— TASK INSTRUCTIONS —
Your answer should be one number: how many lines of the data include the string "agent"?

Stored data entries
Start of Block

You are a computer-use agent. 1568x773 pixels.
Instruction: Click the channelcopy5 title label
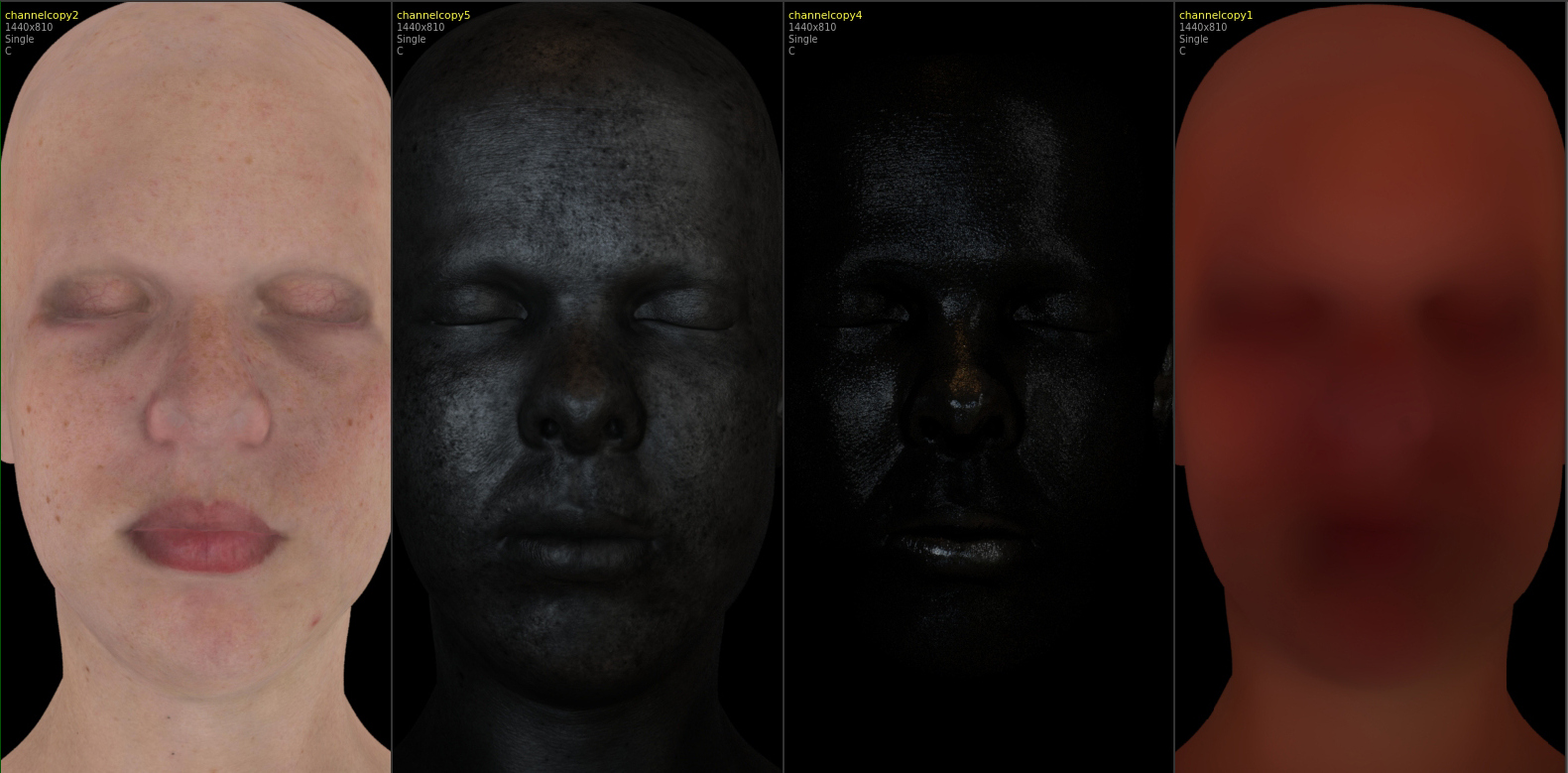coord(433,15)
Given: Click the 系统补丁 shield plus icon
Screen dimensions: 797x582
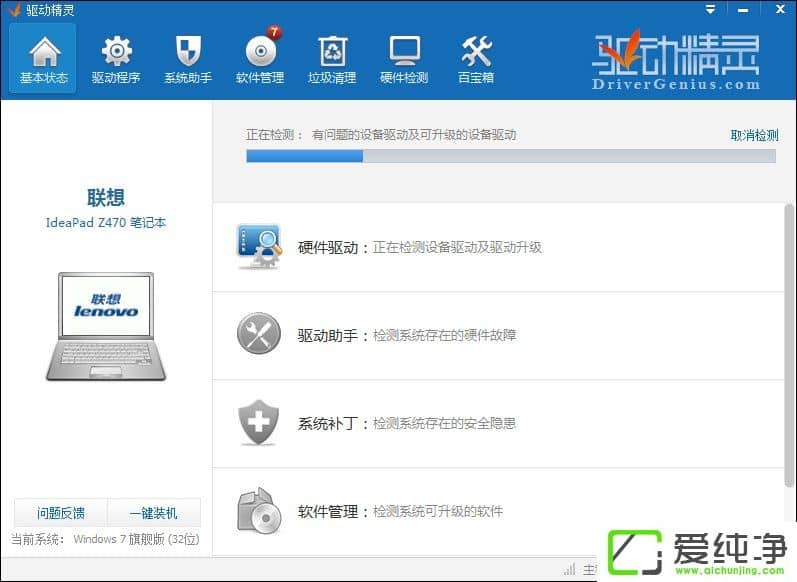Looking at the screenshot, I should click(258, 423).
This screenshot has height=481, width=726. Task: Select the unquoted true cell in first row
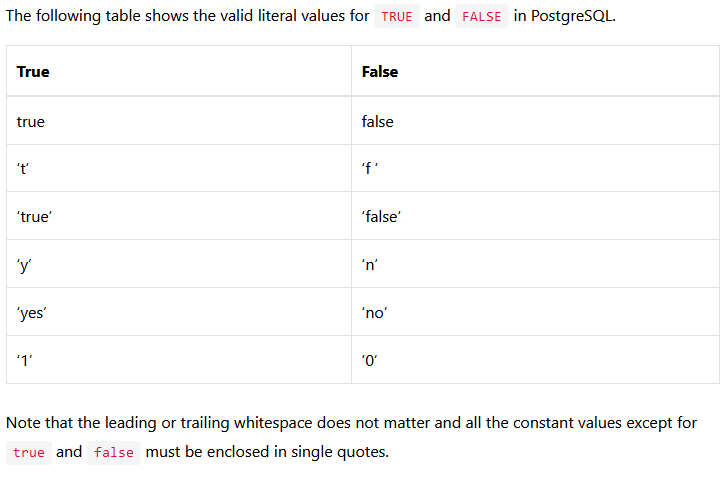coord(31,121)
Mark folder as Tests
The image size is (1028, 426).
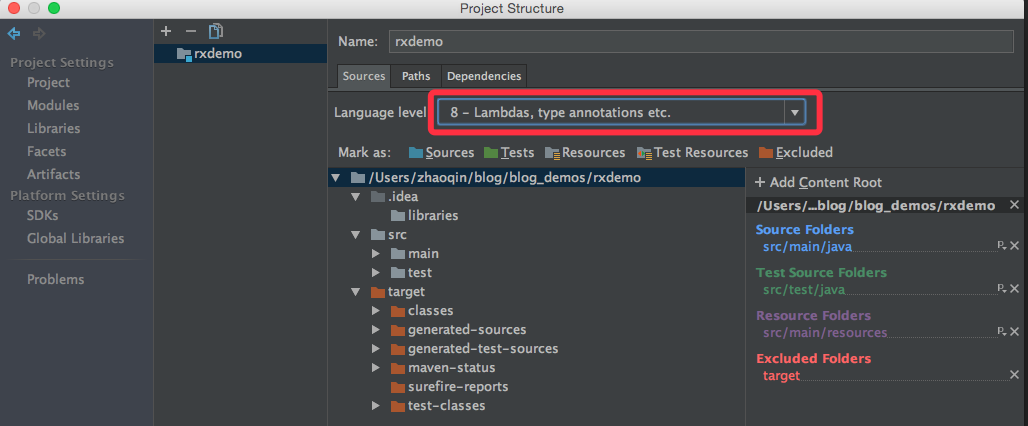[x=509, y=152]
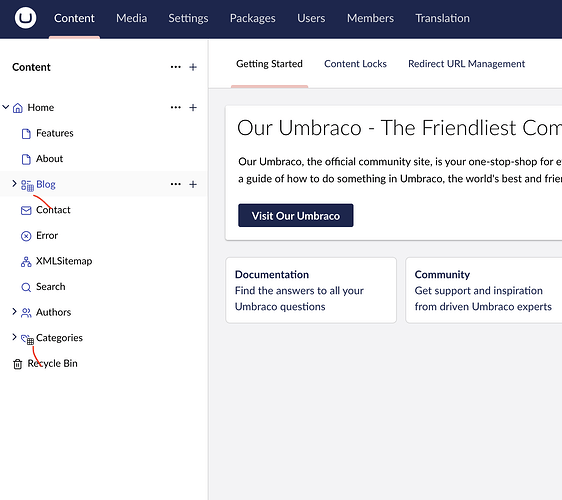Click the Visit Our Umbraco button
This screenshot has width=562, height=500.
tap(296, 215)

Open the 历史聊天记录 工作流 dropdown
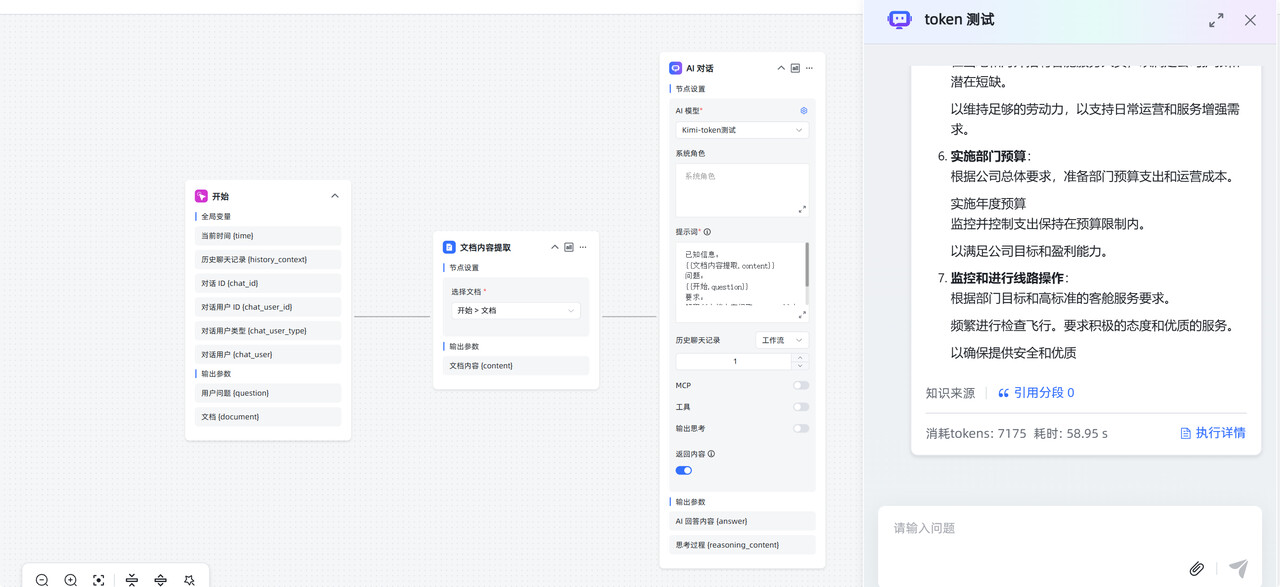pos(782,340)
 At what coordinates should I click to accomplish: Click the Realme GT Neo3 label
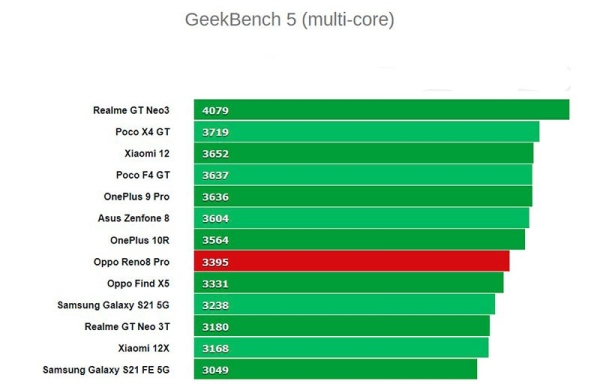point(131,110)
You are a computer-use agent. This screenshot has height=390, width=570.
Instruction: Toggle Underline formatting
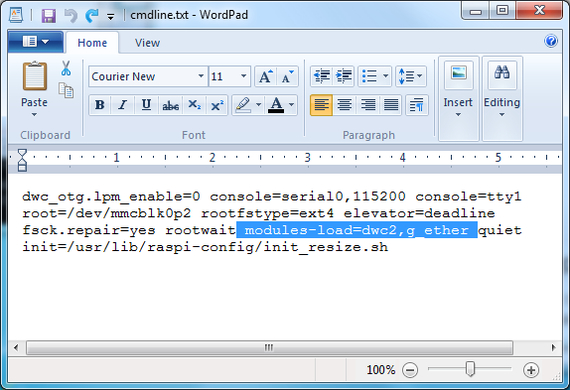[x=146, y=105]
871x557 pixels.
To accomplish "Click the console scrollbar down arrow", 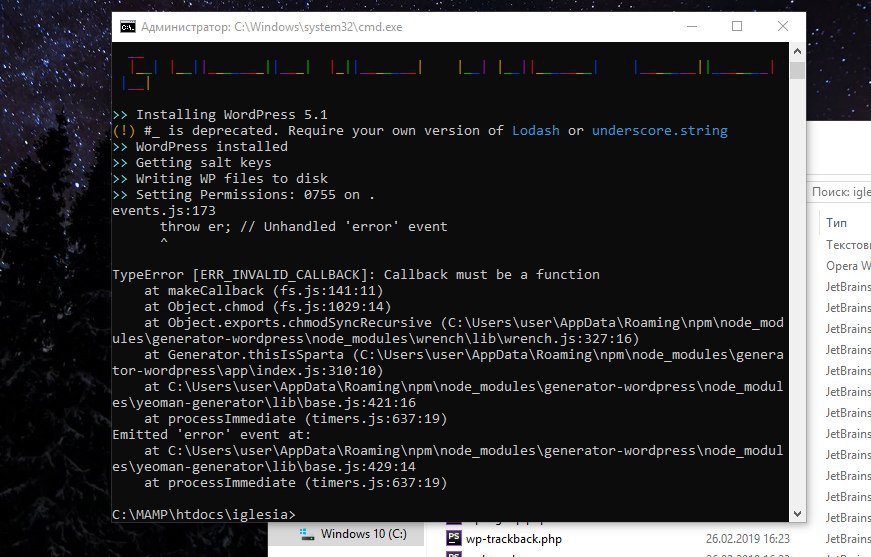I will point(797,514).
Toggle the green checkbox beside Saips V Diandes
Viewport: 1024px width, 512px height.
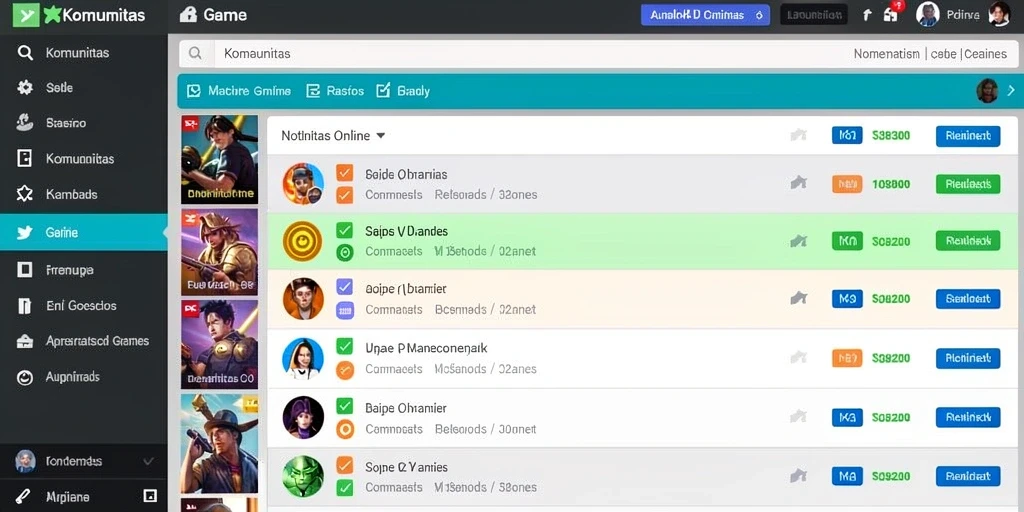pyautogui.click(x=344, y=230)
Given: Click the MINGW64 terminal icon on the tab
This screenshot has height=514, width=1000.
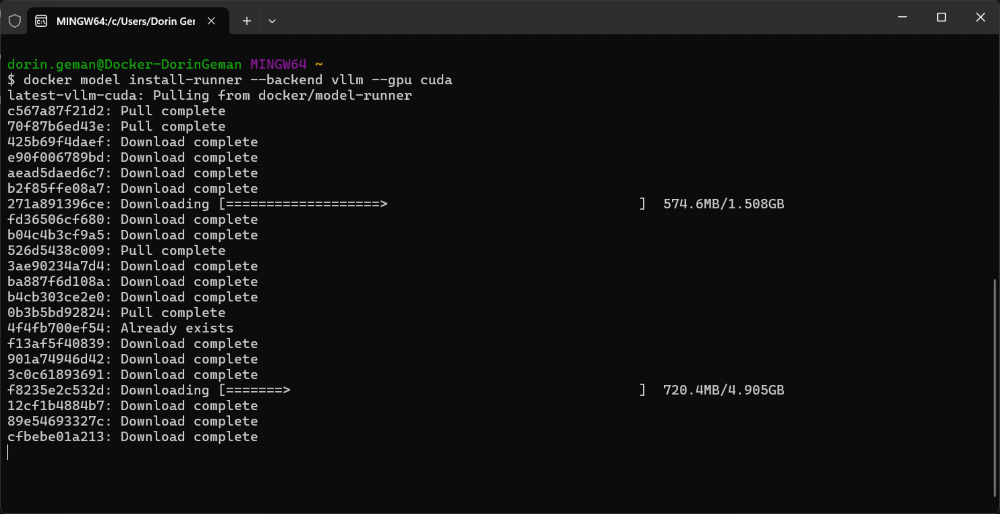Looking at the screenshot, I should 41,19.
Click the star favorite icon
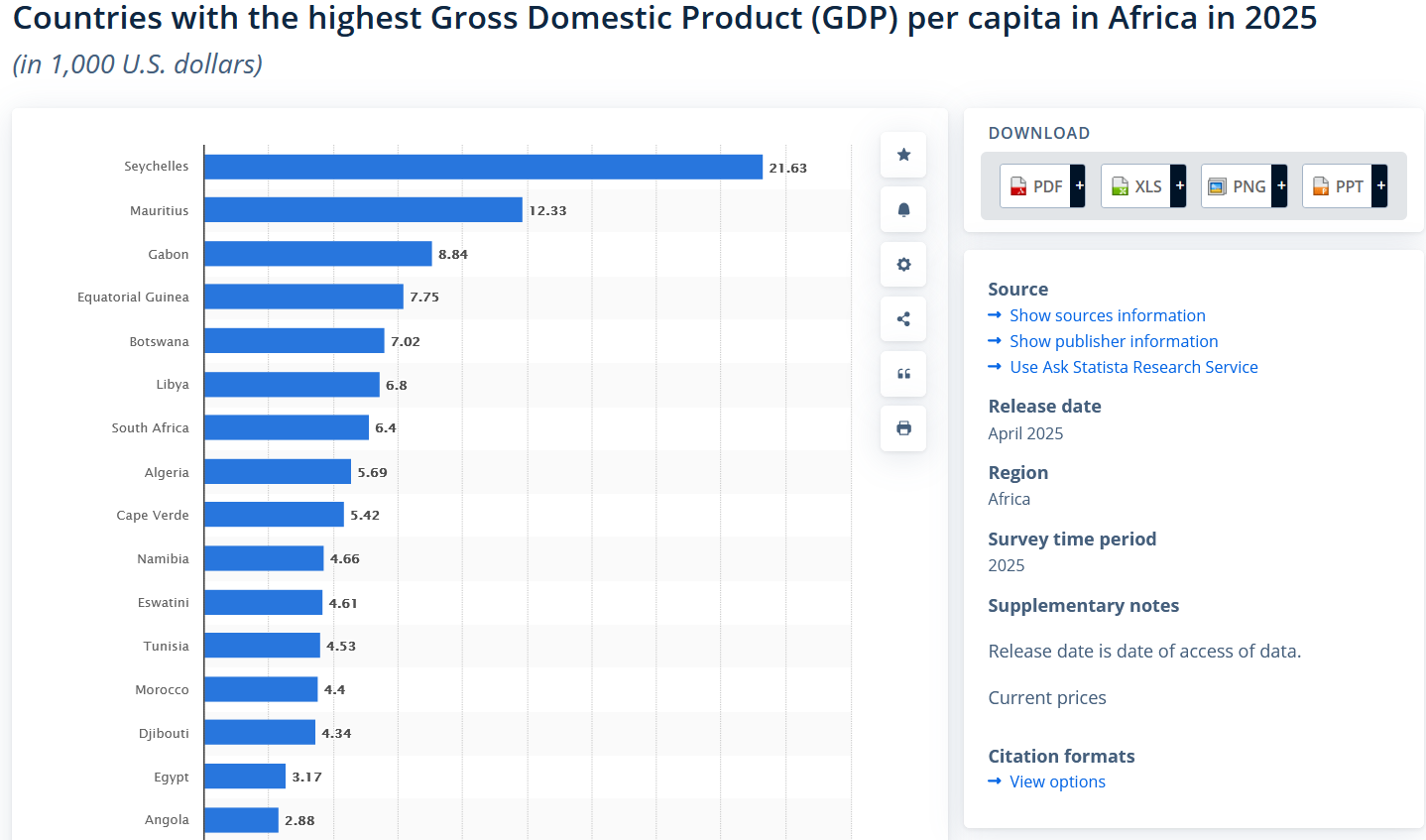The image size is (1426, 840). (x=903, y=155)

End of Block

— ANSWER BOX —
2